Aim of the task |
Repeat the data exactly, please; no pictures belong in the copy.

Data for processing |

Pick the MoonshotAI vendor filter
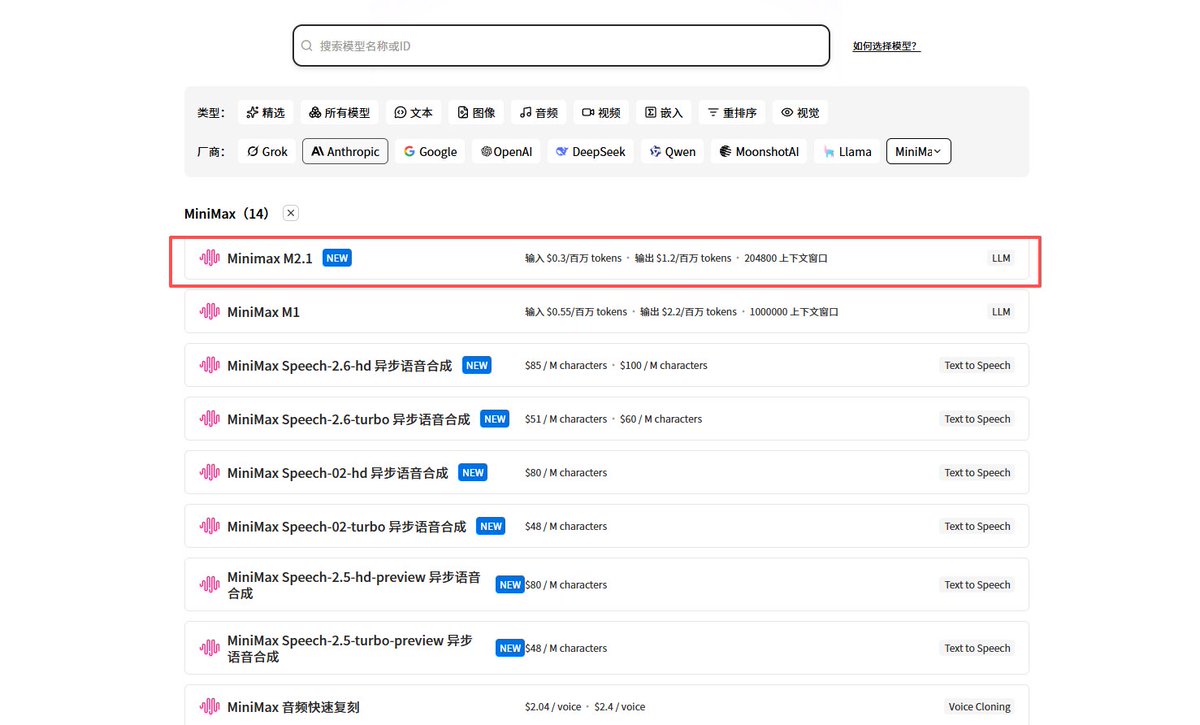The height and width of the screenshot is (725, 1200). coord(760,152)
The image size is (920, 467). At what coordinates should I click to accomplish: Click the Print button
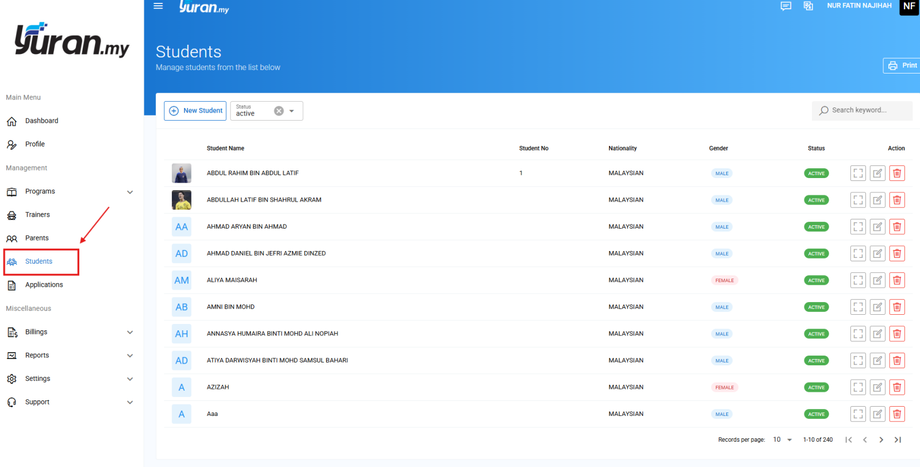902,66
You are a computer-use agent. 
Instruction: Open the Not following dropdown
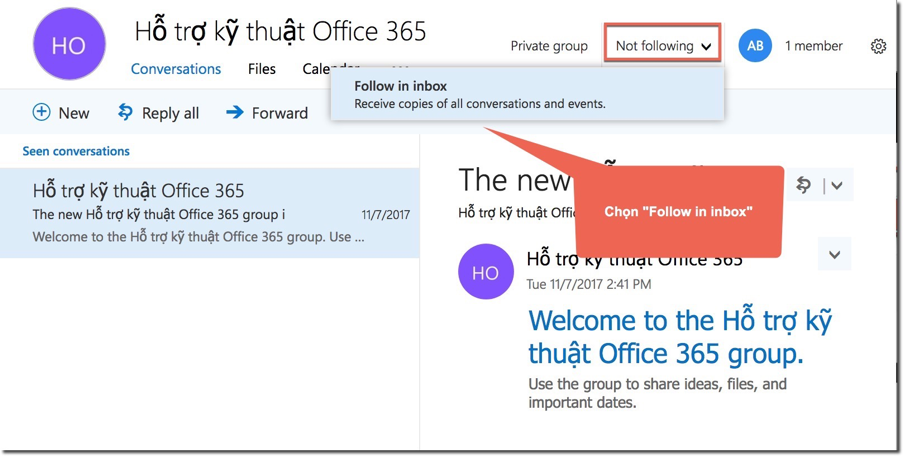(662, 46)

Task solution |
Pick the MoonshotAI vendor filter
The height and width of the screenshot is (725, 1200). coord(760,152)
The image size is (920, 467). At what coordinates should I click to accomplish: Click the Print button
902,66
You are a computer-use agent. 
Instruction: Open the Not following dropdown
(662, 46)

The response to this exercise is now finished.